> What the task requires
Read the entries that follow and give each one again precisely.

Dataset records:

BEGIN

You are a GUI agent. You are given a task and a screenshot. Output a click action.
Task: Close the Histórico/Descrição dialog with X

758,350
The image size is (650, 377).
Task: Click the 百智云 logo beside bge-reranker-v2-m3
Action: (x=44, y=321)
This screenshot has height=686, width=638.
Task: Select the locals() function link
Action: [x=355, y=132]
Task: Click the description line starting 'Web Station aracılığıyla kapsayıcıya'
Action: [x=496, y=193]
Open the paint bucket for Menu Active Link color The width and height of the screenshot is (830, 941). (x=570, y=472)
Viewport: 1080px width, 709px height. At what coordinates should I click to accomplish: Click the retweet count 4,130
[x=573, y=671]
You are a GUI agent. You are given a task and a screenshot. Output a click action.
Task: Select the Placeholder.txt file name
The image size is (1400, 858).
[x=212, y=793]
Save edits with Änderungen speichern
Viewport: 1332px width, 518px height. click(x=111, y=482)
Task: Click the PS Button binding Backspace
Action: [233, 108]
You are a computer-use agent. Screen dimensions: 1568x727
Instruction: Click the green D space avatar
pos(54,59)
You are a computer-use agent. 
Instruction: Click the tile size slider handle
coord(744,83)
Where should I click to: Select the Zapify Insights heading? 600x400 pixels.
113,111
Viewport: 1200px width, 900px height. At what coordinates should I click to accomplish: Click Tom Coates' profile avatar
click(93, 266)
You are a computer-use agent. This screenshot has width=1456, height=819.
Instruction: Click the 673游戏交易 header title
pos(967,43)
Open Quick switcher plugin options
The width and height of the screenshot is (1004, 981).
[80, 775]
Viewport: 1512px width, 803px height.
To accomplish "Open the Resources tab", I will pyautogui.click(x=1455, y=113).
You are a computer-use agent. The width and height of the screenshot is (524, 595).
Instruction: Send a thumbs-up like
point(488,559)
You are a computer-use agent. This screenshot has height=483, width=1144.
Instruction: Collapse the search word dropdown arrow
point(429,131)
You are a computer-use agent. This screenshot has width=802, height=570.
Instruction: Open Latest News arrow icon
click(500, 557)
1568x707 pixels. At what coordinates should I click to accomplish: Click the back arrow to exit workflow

END

> Answer below
You are a GUI agent. You are given a task and a screenshot. Output a click action.
Task: Close the Histórico/Descrição dialog with X

758,350
The image size is (650, 377).
Task: Click the 百智云 logo beside bge-reranker-v2-m3
Action: (x=44, y=321)
This screenshot has height=686, width=638.
Task: Select the locals() function link
Action: [x=355, y=132]
Task: Click the description line starting 'Web Station aracılığıyla kapsayıcıya'
Action: [x=496, y=193]
Open the paint bucket for Menu Active Link color The width and height of the screenshot is (830, 941). (x=570, y=472)
Viewport: 1080px width, 709px height. At what coordinates should I click to accomplish: Click the retweet count 4,130
[x=573, y=671]
You are a GUI agent. You are given a task and a screenshot. Output a click action.
Task: Select the Placeholder.txt file name
The image size is (1400, 858).
[x=212, y=793]
Save edits with Änderungen speichern
Viewport: 1332px width, 518px height. click(x=111, y=482)
Task: Click the PS Button binding Backspace
Action: [233, 108]
You are a computer-use agent. Screen dimensions: 1568x727
Instruction: Click the green D space avatar
pos(54,59)
You are a computer-use agent. 
Instruction: Click the tile size slider handle
coord(744,83)
Where should I click to: Select the Zapify Insights heading? 600x400 pixels.
113,111
Viewport: 1200px width, 900px height. At what coordinates should I click to accomplish: Click Tom Coates' profile avatar
click(93, 266)
You are a computer-use agent. This screenshot has width=1456, height=819.
Instruction: Click the 673游戏交易 header title
pos(967,43)
Open Quick switcher plugin options
The width and height of the screenshot is (1004, 981).
[80, 775]
Viewport: 1512px width, 803px height.
To accomplish "Open the Resources tab", I will pyautogui.click(x=1455, y=113).
You are a computer-use agent. The width and height of the screenshot is (524, 595).
Instruction: Send a thumbs-up like
point(488,559)
You are a computer-use agent. This screenshot has height=483, width=1144.
Instruction: Collapse the search word dropdown arrow
point(429,131)
You are a computer-use agent. This screenshot has width=802, height=570.
Instruction: Open Latest News arrow icon
click(500, 557)
1568x707 pixels. At what coordinates should I click to accomplish: Click the back arrow to exit workflow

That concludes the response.